Can I just ignore this crap and code my applications already?


I can't help but think that people who want to replace HTML+CSS+JS haven't written a widely used web application before, because the idea seems so absurdly impractical and would become such an incredible time sink.

HTML kind of sucks as a GUI though. You have to work really really hard with Javascript to make it work semi-well.

HTML+HTTP works really well as a way to scale up client / server GUI over a high latency / low bandwidth network. That's its strong point; not that it makes for a good UI in terms of human factors.


There needs to come a point where we let html and javascript exist for static linked documents. And build something better for our applications. Java and Silverlight have failed spectacularly at this so that future does seem quite bleak. There is still some hope with chrome plugins I think.

What would be the language to use? JavaScript won early, so it's been the de-facto choice every since to the point where browsers probably don't even run other scripting languages with the script tag. The first major hurdle in changing all of this would be getting everyone to agree on what to use. Different languages are suited for different jobs. HTML is perfectly fine for static UI, which is what most sites need it to do. What would a better language or set of tools for the web even look like?

I wish they went more into how they architected a complex webapp.

Vanilla html and js?


Stuff like this, that explores the document nature of HTML, should be standard on the web, instead of the current crazy trend of reinventing desktop applications in the browser.

Man, reading this just reinforces that DOMs and HTML are not "right" for webapps.

These frameworks, contrivances, and the resulting principles will spiral on, never solving the real issue: DOCUMENT Object Models and HYPER TEXT MARKUP Language are for representing linked documents, not stateful object based applications. It's right there, in the names.

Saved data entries
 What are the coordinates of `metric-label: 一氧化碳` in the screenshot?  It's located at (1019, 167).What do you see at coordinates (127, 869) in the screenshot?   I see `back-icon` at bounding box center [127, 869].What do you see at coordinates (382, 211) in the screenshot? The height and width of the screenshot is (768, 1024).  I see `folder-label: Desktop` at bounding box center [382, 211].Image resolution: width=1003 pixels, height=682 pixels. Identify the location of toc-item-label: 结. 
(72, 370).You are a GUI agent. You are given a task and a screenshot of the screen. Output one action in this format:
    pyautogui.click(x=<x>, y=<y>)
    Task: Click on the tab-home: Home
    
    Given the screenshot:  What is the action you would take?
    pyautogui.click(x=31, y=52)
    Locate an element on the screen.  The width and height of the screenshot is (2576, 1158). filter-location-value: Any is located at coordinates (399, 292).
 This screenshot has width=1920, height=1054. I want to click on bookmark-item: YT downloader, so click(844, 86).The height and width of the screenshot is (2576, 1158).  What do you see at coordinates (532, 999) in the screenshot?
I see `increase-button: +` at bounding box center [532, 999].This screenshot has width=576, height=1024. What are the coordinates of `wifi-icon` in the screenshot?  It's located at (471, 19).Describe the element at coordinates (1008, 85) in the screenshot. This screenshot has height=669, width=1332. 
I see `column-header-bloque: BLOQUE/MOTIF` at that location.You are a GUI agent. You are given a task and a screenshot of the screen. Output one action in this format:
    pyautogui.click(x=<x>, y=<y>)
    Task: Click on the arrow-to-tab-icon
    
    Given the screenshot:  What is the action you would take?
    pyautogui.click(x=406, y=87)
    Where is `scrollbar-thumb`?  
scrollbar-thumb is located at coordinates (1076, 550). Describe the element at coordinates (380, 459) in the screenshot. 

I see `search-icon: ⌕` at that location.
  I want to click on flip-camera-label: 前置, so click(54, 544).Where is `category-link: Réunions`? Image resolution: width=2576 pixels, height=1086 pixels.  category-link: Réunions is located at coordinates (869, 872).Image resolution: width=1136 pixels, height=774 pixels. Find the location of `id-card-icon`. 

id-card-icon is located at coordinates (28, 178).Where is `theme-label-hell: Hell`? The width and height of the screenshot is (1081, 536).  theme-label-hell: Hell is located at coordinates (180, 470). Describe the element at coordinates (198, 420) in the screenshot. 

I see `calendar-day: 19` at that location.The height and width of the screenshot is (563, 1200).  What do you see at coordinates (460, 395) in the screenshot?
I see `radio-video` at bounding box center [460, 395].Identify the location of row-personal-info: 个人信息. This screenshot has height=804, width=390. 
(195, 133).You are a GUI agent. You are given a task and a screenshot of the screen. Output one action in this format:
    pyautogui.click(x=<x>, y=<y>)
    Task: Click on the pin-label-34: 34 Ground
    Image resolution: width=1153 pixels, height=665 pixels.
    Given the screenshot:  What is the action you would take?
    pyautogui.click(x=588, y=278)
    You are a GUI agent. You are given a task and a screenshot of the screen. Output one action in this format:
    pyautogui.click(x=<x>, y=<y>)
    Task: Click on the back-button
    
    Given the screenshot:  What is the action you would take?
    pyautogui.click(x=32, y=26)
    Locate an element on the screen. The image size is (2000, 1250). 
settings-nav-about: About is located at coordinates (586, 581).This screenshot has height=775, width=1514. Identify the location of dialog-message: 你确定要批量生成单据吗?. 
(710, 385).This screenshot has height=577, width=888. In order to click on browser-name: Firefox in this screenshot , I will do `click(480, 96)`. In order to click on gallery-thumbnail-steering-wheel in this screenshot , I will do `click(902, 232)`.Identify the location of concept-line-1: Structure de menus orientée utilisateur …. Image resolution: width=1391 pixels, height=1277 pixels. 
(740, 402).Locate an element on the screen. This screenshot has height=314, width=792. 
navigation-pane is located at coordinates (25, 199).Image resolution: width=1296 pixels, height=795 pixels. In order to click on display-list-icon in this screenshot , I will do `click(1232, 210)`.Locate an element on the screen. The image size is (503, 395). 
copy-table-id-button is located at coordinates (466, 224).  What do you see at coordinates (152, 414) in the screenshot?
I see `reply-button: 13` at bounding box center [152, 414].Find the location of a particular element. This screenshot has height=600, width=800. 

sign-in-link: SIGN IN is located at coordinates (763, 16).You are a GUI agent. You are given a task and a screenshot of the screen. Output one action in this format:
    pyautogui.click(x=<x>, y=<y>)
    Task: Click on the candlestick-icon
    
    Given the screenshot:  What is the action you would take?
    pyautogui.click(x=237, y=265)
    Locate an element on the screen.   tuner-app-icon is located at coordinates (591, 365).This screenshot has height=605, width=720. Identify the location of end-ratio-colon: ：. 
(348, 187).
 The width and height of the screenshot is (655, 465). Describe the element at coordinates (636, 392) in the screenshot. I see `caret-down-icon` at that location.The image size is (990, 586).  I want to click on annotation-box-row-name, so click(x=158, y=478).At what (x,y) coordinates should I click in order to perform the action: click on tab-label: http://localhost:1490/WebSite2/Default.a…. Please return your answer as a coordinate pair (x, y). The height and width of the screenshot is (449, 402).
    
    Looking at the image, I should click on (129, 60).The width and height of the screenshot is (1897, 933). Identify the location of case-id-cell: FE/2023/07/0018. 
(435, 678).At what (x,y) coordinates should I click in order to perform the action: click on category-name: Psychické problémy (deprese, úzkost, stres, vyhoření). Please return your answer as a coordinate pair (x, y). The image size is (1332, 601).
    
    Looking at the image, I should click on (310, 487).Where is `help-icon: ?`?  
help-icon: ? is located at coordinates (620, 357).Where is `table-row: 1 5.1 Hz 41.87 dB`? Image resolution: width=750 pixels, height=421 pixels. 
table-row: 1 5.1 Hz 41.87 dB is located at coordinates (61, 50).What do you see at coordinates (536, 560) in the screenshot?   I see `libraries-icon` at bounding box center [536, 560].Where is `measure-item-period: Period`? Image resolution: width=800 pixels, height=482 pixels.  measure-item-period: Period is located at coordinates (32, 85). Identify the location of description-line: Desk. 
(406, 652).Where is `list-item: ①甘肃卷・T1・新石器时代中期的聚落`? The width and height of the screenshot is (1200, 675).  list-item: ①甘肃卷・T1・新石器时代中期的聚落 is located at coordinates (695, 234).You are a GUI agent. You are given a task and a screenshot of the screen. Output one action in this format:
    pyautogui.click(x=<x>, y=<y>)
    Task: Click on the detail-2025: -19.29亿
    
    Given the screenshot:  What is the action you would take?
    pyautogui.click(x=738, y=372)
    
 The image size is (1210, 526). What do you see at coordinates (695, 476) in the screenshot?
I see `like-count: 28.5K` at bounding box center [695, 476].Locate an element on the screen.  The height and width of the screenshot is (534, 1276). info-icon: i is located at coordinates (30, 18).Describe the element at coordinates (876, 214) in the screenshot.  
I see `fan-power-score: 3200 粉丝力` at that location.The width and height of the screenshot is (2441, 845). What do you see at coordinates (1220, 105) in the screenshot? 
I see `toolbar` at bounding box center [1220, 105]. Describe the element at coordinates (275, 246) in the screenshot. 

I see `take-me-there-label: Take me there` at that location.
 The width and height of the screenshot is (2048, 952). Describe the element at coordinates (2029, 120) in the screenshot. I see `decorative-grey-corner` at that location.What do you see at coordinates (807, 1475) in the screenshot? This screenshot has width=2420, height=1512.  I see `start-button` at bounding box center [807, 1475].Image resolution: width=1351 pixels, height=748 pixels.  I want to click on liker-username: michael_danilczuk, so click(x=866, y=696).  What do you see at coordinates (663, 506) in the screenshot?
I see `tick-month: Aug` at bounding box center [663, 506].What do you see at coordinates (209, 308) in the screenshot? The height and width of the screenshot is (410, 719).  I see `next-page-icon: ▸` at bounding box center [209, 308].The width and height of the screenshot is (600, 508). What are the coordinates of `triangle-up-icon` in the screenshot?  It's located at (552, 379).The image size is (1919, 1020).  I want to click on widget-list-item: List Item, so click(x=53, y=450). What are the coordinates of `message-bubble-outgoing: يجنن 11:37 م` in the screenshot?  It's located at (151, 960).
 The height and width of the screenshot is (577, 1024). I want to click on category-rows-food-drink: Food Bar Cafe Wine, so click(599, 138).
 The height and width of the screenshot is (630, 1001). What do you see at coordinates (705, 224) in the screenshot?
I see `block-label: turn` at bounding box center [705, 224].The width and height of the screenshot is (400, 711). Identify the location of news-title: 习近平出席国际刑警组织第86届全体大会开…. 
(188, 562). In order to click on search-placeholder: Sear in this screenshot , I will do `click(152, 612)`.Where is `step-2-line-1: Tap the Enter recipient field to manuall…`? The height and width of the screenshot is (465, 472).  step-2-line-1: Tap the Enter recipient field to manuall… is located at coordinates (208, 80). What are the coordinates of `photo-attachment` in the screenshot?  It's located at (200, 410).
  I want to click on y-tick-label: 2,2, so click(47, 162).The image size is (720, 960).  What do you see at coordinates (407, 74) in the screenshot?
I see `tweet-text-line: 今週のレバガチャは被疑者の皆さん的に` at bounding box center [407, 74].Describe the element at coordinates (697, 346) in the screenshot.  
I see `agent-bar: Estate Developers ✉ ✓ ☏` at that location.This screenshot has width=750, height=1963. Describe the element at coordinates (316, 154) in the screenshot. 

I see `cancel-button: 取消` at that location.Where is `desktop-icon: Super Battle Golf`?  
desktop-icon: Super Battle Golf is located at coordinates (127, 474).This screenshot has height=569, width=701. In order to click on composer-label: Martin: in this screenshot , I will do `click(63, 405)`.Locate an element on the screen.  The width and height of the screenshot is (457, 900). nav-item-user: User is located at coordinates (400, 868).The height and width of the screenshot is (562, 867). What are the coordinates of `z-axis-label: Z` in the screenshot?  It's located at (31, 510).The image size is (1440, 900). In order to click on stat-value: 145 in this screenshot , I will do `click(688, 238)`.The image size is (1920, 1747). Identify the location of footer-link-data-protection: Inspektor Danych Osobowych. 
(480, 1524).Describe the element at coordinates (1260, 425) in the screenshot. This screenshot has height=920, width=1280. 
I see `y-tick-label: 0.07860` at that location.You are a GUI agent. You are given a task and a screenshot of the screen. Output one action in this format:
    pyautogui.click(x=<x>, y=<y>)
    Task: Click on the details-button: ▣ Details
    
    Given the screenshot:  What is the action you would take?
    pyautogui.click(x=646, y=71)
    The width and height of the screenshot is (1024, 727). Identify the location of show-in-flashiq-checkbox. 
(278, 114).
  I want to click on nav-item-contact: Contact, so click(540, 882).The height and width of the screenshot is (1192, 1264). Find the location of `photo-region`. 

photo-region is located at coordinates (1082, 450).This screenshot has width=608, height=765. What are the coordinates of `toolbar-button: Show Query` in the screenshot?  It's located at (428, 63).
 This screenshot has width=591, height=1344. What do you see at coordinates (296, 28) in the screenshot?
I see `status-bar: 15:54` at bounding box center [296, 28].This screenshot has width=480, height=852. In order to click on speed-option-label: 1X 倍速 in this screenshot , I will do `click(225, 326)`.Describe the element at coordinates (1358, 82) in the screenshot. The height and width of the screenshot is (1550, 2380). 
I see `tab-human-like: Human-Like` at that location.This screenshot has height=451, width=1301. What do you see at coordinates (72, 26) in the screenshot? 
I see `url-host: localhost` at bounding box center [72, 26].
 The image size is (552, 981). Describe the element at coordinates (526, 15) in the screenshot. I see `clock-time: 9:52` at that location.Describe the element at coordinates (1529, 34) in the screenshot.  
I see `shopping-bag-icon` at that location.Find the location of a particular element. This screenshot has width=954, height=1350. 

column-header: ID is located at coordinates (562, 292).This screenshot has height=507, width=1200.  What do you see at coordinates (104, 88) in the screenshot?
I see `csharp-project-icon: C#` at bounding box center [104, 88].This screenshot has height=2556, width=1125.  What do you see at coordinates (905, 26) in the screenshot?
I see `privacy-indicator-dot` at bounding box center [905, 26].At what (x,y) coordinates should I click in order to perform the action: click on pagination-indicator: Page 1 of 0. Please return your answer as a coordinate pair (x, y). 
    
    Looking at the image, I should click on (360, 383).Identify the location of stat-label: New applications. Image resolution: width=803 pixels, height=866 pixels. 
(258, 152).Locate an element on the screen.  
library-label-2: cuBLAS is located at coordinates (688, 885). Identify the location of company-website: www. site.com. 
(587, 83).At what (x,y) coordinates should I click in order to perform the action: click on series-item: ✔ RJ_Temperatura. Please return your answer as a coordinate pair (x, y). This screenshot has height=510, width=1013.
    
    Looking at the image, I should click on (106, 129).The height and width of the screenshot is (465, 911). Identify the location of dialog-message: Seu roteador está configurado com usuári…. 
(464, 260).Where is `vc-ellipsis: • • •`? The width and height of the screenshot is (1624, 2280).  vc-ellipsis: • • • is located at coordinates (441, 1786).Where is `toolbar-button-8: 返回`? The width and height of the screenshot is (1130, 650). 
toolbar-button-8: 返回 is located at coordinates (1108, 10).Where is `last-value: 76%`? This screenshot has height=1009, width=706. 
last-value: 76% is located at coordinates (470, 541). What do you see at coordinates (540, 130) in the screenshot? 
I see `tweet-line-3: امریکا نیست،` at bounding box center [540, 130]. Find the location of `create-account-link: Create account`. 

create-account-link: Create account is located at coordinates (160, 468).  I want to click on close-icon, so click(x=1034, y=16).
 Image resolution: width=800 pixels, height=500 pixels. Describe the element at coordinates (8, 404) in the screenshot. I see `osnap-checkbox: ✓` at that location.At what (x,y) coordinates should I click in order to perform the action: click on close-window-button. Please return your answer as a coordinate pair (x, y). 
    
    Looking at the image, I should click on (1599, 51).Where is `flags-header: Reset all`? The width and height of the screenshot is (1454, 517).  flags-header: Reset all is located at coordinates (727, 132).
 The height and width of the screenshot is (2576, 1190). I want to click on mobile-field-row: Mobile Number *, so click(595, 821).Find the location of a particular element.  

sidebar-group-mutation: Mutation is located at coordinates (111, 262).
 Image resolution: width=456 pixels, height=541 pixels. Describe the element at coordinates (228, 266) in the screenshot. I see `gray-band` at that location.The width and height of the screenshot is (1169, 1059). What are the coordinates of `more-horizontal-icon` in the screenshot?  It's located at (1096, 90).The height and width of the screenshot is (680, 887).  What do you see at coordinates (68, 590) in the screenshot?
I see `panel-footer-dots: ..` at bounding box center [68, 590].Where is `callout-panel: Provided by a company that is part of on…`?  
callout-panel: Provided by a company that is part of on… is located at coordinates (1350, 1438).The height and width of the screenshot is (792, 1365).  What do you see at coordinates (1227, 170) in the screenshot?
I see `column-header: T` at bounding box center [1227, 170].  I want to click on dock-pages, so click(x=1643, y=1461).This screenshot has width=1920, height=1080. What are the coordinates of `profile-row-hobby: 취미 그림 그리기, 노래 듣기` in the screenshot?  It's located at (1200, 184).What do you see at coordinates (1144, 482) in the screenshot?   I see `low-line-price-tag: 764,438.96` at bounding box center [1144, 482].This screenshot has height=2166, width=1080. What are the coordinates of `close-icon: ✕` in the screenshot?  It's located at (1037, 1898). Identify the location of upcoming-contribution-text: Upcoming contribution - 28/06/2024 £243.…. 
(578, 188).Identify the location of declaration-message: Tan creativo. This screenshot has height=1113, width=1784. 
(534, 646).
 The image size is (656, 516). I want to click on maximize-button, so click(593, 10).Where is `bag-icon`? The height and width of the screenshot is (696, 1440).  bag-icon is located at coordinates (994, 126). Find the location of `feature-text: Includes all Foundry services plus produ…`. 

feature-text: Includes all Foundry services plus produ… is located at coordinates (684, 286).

— Work request 1 —
Answer these questions from the comments on HTML and web applications:
(a) What does HTML+HTTP work really well for?
(b) Which two technologies are said to have failed spectacularly at building something better for applications?
(c) What kind of UI is HTML called perfectly fine for?
— Work request 2 —
In the comments on HTML and web applications, turn the paragraph beginning "What would be the language to use?" into a short bulleted list that keeps its main points.
— Work request 3 —
Carry on the comments on HTML and web applications, starting after the final comment.

— Exercise answer 1 —
(a) Scaling up client/server GUI over a high-latency, low-bandwidth network.
(b) Java and Silverlight.
(c) Static UI.

— Exercise answer 2 —
- JavaScript won early and has been the de facto choice ever since. Browsers probably don't even run other scripting languages with the script tag.
- The first major hurdle to changing this would be getting everyone to agree on what to use.
- Different languages suit different jobs.
- HTML is perfectly fine for static UI, which is what most sites need.
- Open question: what would a better language or set of tools for the web look like?

— Exercise answer 3 —
I would like to see an alternative to the WWW altogether. WWW is no longer a collection of hyperlinked documents, which was its initial purpose but a multitude of technologies running on browsers that use HTTP in nonstandard ways because it's ubiquitous. HTML is getting obsolete, with the most popular websites being essentially javascript apps. Maybe it's time for a new system like Java to create cross platform GUI apps from the cloud, that is not constrained by the browser and HTTP's limitations.

Exactly, HTML would be amazing if people weren't trying to use browsers as application runtime environments.

Exactly. HTML was designed for sharing static documents. Now we want/need to do extensive client-side apps that can completely replace a desktop app.

We are all abusing the technologies originally developed for hypertext documents (HTTP, HTML, CSS, JavaScript) for building applications. If you today started working on a set of standards for handling what people currently build on the web proposing those technologies would be completely ridiculous, so ill suited are they for this job. And JavaScript is probably the worst of all, it is designed badly enough that there isn't even a standard way of defining modules or classes so you end up connecting shit structured in a 100 different ways.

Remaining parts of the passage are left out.